Scafaria’s third feature film is based on a salacious true crime story, recounted in a New York Magazine article by Jessica Pressler, “The Hustlers at Scores,” which detailed the exploits of a merry band of New York strippers who reeled in Wall Street guys in the years after the 2008 financial crisis, and incapacitated them with a potent cocktail of feminine attention, booze, ketamine and MDMA. They would take their credit cards to the limit and cash out, confident that no heterosexual man would report a couple thousand dollar loss at a strip club. The women justify their actions with the argument that these bankers fleeced the nation with subprime mortgages, taking their own wads of “stolen” cash to the club to shower on acres of tanned, glittered flesh. It’s an age-old circle of sex and money, and why don’t these women deserve a bigger piece of that pie?

“Hustlers” doesn’t sugarcoat the criminal actions of these Robin Hoods in Lucite heels. Our heroine, Destiny, has a moral compass, bills to pay and a desire to rise above her status as a woman of color, the daughter of Asian immigrants. Our antagonist is Destiny’s best friend, mother, teacher and enabler, Ramona (Jennifer Lopez), the biggest, brightest presence in any room. We first lay eyes on Ramona, clad in a silver cap, cape and a few carefully placed straps as she attacks the pole, in a jaw-dropping performance, to the strains of Fiona Apple’s “Criminal”: “I’ve been a bad, bad girl. I’ve been careless with a delicate man …”

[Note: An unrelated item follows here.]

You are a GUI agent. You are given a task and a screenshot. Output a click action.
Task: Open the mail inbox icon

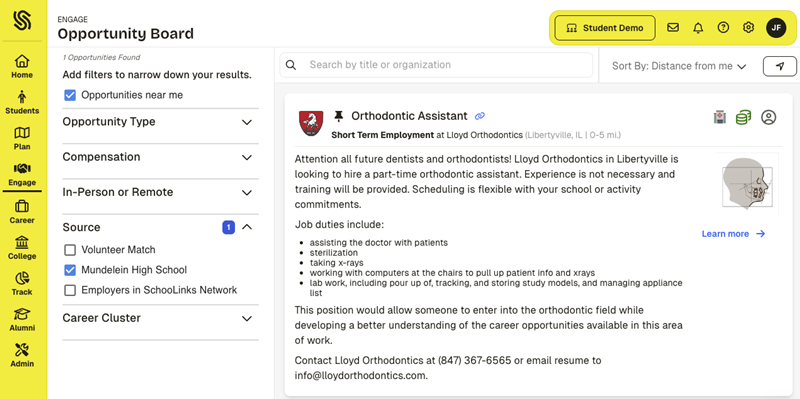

This is a tale of bad, bad girls, and the men they render delicate, useless and vulnerable. With regard to male representation, this film is just shy of George Cukor’s 1939 divorce dramedy “The Women,” where men figure prominently but never appear on screen. The men in “Hustlers,” well, they’re there as props, mostly. These hustlers need these men, but this is not about them. It’s about a beautiful and sometimes toxic sisterhood. The matriarchy reigns supreme in the world of “Hustlers,” and it’s both a joy and a heartbreak to watch. “Motherhood is a mental illness,” is one of Ramona’s mottos, and it refers to the extremes she’ll go to for her own children, and the “strays” she picks up and takes under her wing: Destiny, Annabelle (Lili Reinhart), Mercedes (Keke Palmer) and Dawn (Madeline Brewer).

In a film full of shiny, beautiful women, Lopez is the shiniest and most beautiful; her character is the most inscrutable. It’s a role that no other living performer could pull off, and Lopez stalks and pounces on this part like a panther. She never has been better than as the exuberant, loving and deeply morally compromised Ramona, who sees the whole world as a strip club. “Some throw the money and some do the dance,” she says. “Hustlers” is the story of Ramona daring to dream she might swap places, like any great American dreamer would.